王掌柜声音都有些发颤,舌头直打结。
他赶紧从怀里掏出一份盖了官府大印的红契。
双手捧着,恭恭敬敬地递上前。
“东家您查验。”
“不用查了。”
纪晚音扫了一眼。
“办手续吧。”
王掌柜哪里还敢怠慢。
赶紧拿出笔墨印泥,手脚麻利地办妥了交接。
半柱香的功夫。
银货两讫。
王掌柜千恩万谢,捧着那六千两银票,带着手下退了出去。
走的时候,连脚步都是飘的。
院子里重新安静下来。
微风吹过,带来一丝池塘的水汽。
纪晚音拿着那张红契。
连同一串沉甸甸的黄铜钥匙,转过身。
她走到顾辞面前,拉起顾辞的手。
将东西不由分说地塞进他的掌心。
“收好。
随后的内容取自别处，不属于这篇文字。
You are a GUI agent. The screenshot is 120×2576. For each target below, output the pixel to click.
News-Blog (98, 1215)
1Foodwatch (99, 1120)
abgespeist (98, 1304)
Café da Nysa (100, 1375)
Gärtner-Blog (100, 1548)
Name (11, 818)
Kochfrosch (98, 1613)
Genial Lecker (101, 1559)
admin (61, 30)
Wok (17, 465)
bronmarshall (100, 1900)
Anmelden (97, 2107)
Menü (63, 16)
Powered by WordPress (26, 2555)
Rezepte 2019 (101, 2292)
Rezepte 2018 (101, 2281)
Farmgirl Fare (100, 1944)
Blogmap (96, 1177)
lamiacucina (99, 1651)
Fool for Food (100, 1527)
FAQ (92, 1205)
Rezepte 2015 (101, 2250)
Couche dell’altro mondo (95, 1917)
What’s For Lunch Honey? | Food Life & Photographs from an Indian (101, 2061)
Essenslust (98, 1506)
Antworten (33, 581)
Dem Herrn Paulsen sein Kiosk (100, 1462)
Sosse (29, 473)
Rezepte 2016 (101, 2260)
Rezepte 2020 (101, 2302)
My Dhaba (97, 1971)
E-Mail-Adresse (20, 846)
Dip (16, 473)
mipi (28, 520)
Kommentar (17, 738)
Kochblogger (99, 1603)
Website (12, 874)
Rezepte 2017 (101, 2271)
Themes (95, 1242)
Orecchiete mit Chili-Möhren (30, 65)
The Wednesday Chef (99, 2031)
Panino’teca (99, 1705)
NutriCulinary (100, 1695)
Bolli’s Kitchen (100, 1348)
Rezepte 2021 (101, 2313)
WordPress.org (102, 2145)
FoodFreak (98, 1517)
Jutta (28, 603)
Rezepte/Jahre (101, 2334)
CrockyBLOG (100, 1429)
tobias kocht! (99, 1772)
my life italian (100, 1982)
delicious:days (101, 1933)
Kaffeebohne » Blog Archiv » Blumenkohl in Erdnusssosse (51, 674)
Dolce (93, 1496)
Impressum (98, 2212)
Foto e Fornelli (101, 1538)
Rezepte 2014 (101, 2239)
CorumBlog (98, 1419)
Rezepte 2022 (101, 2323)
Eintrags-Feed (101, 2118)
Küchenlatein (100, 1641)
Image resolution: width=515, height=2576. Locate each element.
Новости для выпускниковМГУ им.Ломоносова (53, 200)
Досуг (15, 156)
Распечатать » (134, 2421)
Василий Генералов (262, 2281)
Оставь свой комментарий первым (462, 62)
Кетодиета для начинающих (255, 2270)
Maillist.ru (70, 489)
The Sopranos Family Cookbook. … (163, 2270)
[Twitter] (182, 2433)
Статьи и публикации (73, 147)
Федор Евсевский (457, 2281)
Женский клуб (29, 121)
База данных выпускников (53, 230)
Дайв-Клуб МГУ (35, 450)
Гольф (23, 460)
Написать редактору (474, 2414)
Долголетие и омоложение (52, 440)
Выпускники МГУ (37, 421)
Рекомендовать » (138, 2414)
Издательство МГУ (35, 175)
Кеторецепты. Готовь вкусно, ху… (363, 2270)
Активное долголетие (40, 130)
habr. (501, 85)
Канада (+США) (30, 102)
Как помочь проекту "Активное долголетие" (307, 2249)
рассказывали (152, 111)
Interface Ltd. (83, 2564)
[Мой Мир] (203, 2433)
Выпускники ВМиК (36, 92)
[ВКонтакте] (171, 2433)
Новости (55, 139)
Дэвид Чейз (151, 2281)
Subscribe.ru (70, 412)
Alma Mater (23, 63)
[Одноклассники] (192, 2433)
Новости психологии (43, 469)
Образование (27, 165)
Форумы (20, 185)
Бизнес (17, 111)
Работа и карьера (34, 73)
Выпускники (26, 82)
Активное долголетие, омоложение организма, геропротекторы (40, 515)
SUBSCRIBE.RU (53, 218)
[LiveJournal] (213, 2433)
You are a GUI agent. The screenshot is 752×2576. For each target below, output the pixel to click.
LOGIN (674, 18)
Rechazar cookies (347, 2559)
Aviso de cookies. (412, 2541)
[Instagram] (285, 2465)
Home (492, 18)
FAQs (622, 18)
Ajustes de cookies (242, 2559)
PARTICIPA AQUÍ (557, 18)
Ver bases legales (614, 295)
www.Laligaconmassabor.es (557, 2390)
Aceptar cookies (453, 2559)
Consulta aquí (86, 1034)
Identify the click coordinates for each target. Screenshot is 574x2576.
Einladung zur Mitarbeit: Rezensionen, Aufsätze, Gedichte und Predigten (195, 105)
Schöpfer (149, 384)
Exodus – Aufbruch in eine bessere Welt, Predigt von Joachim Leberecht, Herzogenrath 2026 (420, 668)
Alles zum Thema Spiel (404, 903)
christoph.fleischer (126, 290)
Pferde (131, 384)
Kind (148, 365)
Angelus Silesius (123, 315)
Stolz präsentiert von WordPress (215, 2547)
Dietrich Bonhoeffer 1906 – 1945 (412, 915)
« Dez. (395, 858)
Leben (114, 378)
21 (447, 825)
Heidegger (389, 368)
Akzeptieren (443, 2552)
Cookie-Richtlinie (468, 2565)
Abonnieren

”
“从今天起,这里可就是你的宅子了。”
顾辞握着那串带着她体温的钥匙。
“晚音姐,这情分太重了。”
“姐姐乐意。”
纪晚音嗔了他一眼,语气娇媚。
“你若是觉得重,以后多写几部好话本,多给姐姐赚点银子就是了。”
“走吧,送你回客栈。”
两人走出院子。
云裳已经将大门锁好。
马车缓缓驶动,朝着吉祥客栈的方向而去。
车厢内。
金宝吃饱了松子,正缩在横杆上打盹。
气氛安静而悠闲。
顾辞看着窗外倒退的街景。
心里盘算着,等考完院试,得赶紧写信给家里报个平安。
纪晚音忽然往他身边坐近了些,一股淡淡的脂粉香气萦绕在鼻尖。
她从宽大的袖口中摸出一个物件。
那是一枚做工极细的香囊,月白色的底子。
上面用金线绣着一对戏水的鸳鸯。
针脚绵密,栩栩如生。
连鸳鸯羽毛上的纹理都清晰可见。
“拿着。”
她将香囊塞进顾辞怀里。
顾辞低头看过,脸色微微一热。
这鸳鸯的寓意。
太直白了。
“这是……”
“安神用的。”
纪晚音理理裙摆,眼神有些飘忽。
“里面配了万安堂老供奉开的安神花,还加了些上好的沉水檀香。”
“小辞你读书用功,又总是熬到半夜。”
“把这个带在身上。”
“闻着味道,能静心。”
顾辞握着那枚香囊。
淡淡的檀香混着安神花的清气,丝丝缕缕地钻进鼻腔。
似乎还残留着她贴身佩戴的温热。
马车外是喧闹的铜驼大街。
叫卖声、车马声不绝于耳。
马车内却是一片化不开的温柔。
顾辞抬起头。
看着眼前这个为了他连买套六千两宅子都不眨眼、却会因为送个香囊而红了耳根的女子。
他把香囊妥帖地收进贴身的怀里。
“多谢晚音姐。”
“我会一直带在身上的。”
纪晚音唇角扬起一抹好看的弧度。
她没再说话,只是轻轻靠在车厢壁上,闭上了眼睛。
马车在吉祥客栈门前停稳。
祥嫂正站在门口指挥伙计卸一车新鲜的春韭。